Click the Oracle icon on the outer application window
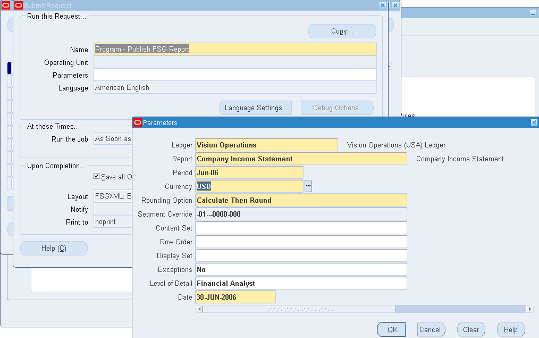Image resolution: width=539 pixels, height=338 pixels. pyautogui.click(x=5, y=5)
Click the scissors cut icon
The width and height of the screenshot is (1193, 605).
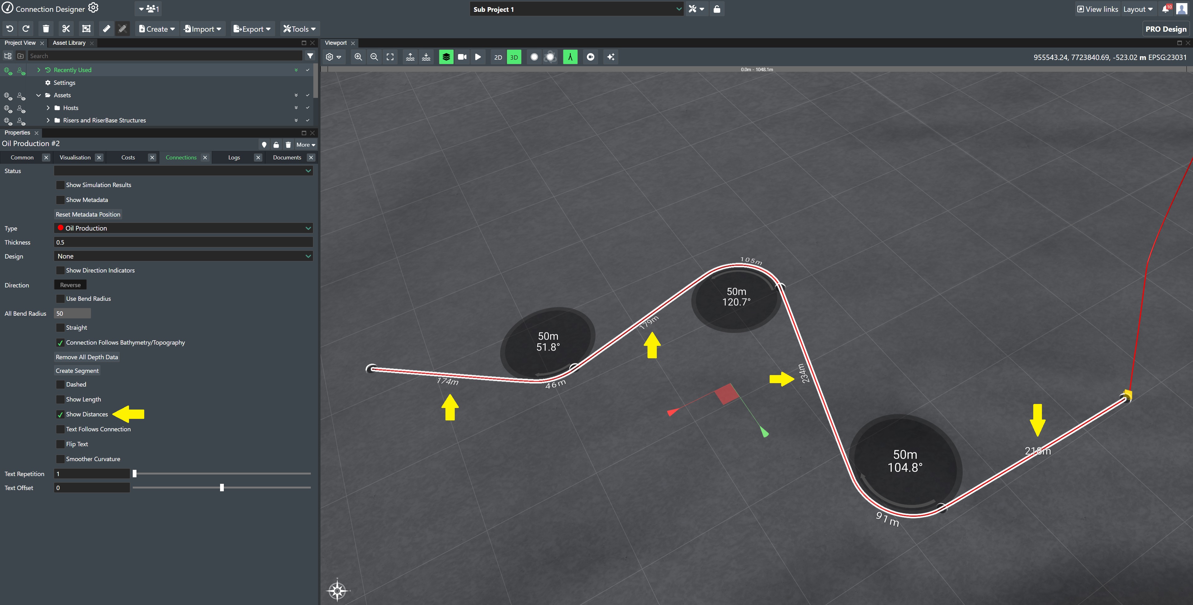coord(66,29)
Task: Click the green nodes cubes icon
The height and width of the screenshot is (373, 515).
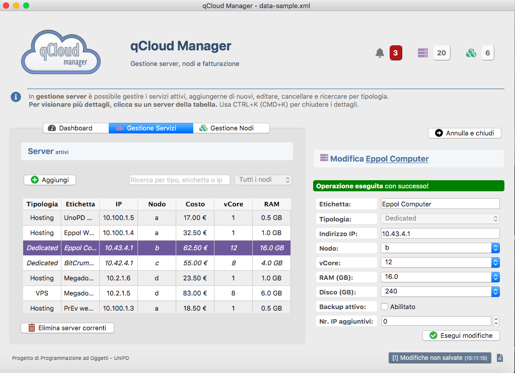Action: tap(471, 53)
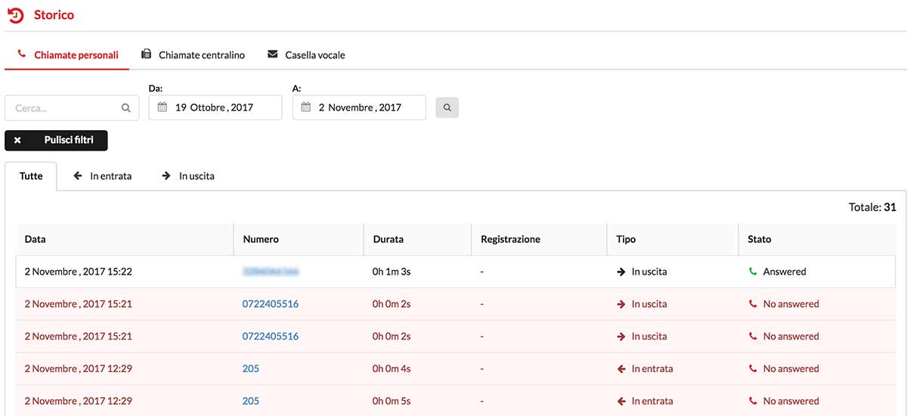Click the X icon on Pulisci filtri
This screenshot has height=416, width=907.
click(x=17, y=141)
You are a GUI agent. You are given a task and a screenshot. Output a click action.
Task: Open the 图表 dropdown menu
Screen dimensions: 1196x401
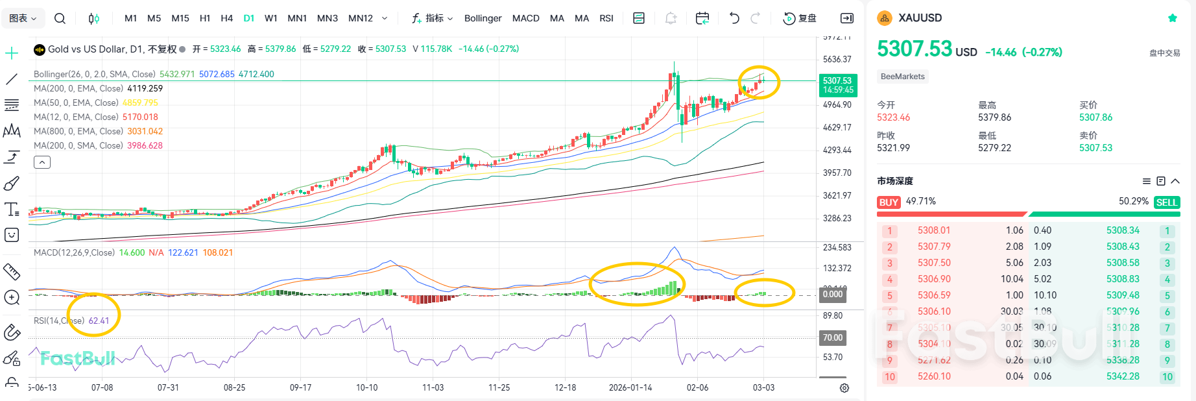pos(23,18)

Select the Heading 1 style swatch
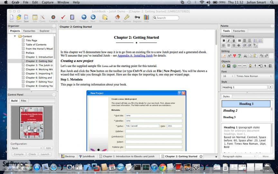pos(246,104)
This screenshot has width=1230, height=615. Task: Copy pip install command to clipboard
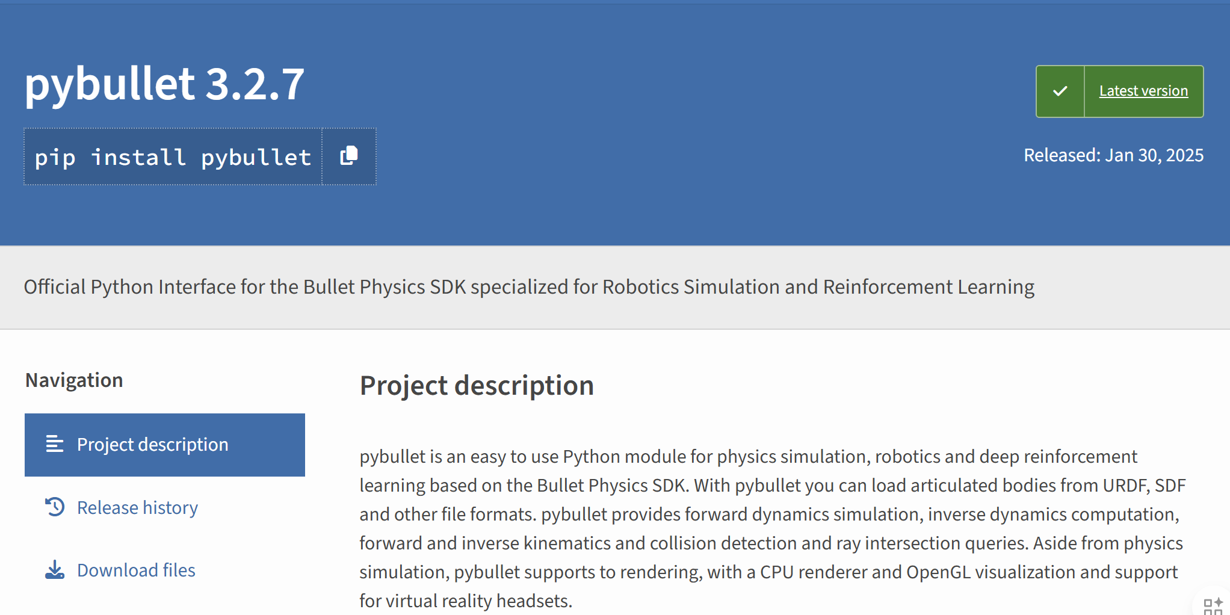coord(349,156)
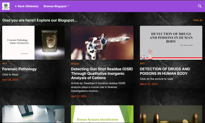Select the PPT label above Forensic Pathology

[x=5, y=64]
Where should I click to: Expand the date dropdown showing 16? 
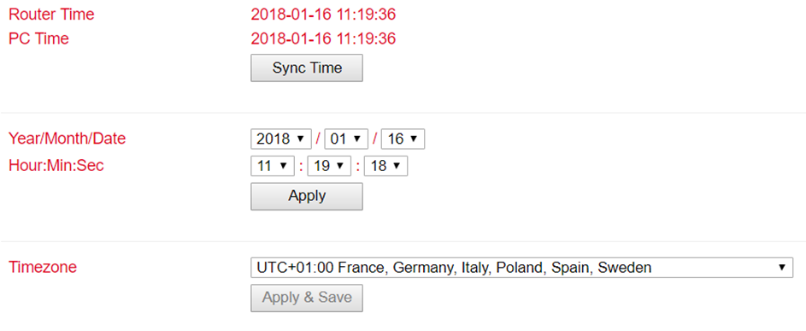(x=403, y=139)
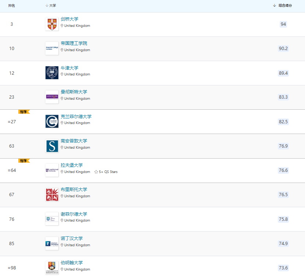Click the Southampton University S logo
This screenshot has height=279, width=305.
pyautogui.click(x=52, y=146)
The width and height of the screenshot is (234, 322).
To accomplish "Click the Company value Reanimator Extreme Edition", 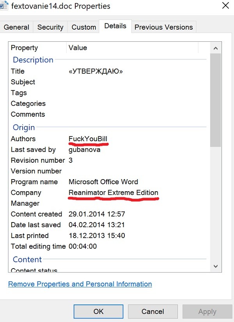I will pyautogui.click(x=113, y=193).
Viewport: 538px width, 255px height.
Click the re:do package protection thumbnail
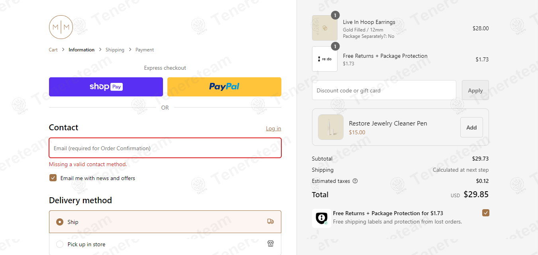(324, 59)
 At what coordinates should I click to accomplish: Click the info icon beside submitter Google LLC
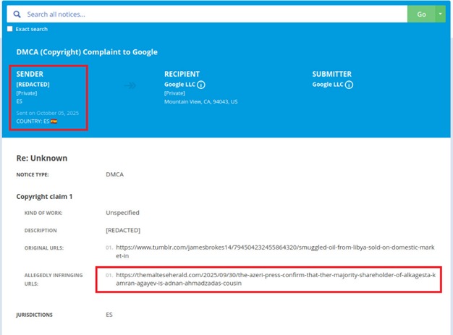pyautogui.click(x=349, y=85)
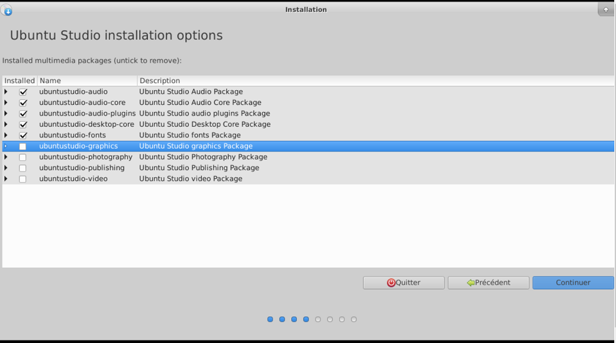Screen dimensions: 616x343
Task: Click the blue download icon in title bar
Action: pyautogui.click(x=7, y=10)
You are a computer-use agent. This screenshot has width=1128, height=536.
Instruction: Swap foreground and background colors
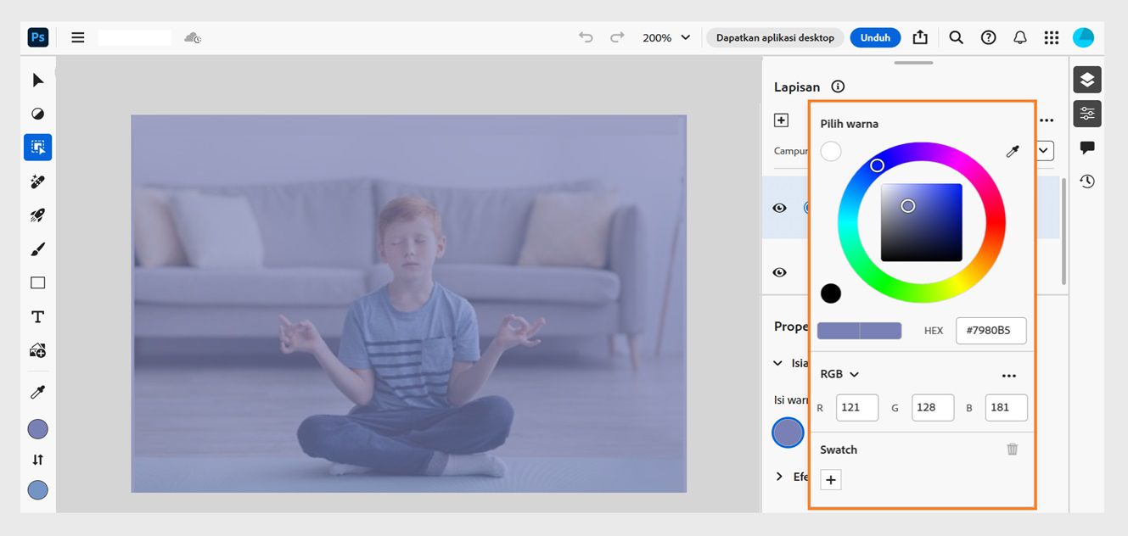37,460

What to produce: Rename "swatch" to "tile" in the entries, starting with the line with "Task: Click the green nodes cubes icon" and going on through the line with "[x=5, y=64]", and leave everything else unchanged. Return only those lines, without the pictures.

The output:
Task: Click the green nodes cubes icon
The height and width of the screenshot is (373, 515).
Action: tap(471, 53)
Click the X icon on Pulisci filtri
This screenshot has height=416, width=907.
click(x=17, y=141)
You are a GUI agent. You are given a task and a screenshot. Output a click action.
Task: Open the 图表 dropdown menu
Screen dimensions: 1196x401
pos(23,18)

Select the Heading 1 style tile
pos(246,104)
This screenshot has width=1230, height=615. Task: Copy pip install command to clipboard
coord(349,156)
Select the PPT label above Forensic Pathology

[x=5, y=64]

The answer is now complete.